Stored data entries
*** Begin section ***

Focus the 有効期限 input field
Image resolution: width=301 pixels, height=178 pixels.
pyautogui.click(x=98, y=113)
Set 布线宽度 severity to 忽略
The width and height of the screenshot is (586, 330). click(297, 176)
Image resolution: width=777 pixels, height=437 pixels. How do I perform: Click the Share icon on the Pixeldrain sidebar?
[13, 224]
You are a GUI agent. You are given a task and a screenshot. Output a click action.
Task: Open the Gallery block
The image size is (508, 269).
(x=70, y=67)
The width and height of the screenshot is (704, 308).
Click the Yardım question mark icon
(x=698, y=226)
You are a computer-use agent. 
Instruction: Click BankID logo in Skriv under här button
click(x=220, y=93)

*** End section ***

■ What you will do: Look back at the data above. Transcribe exactly the lines starting at the line that contains "Image resolution: width=301" and ending at the line that contains "You are a GUI".

■ Answer to the exercise:
Image resolution: width=301 pixels, height=178 pixels.
pyautogui.click(x=98, y=113)
Set 布线宽度 severity to 忽略
The width and height of the screenshot is (586, 330). click(297, 176)
Image resolution: width=777 pixels, height=437 pixels. How do I perform: Click the Share icon on the Pixeldrain sidebar?
[13, 224]
You are a GUI agent. You are given a task and a screenshot. Output a click action.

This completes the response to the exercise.